Task description - Every line below that contains the word "agent" must be copied.

Information shown -

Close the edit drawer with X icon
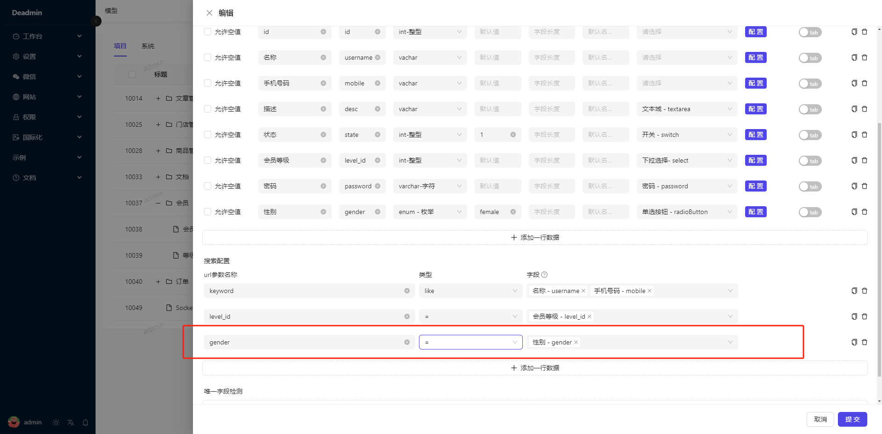 click(209, 13)
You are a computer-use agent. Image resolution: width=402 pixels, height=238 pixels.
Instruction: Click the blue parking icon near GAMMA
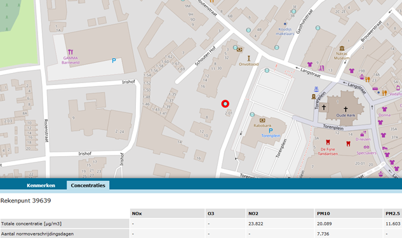tap(114, 61)
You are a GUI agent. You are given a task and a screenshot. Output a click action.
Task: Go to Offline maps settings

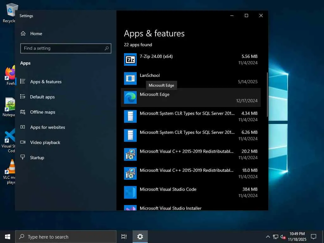pyautogui.click(x=42, y=112)
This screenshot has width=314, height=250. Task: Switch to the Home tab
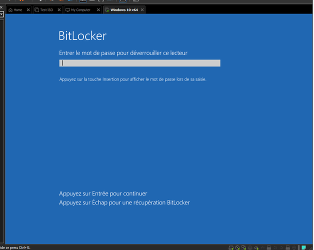point(18,10)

Your response -
You are a computer-use agent. Image resolution: width=402 pixels, height=238 pixels.
You are a GUI agent. You are given a task and a screenshot. Output a click action.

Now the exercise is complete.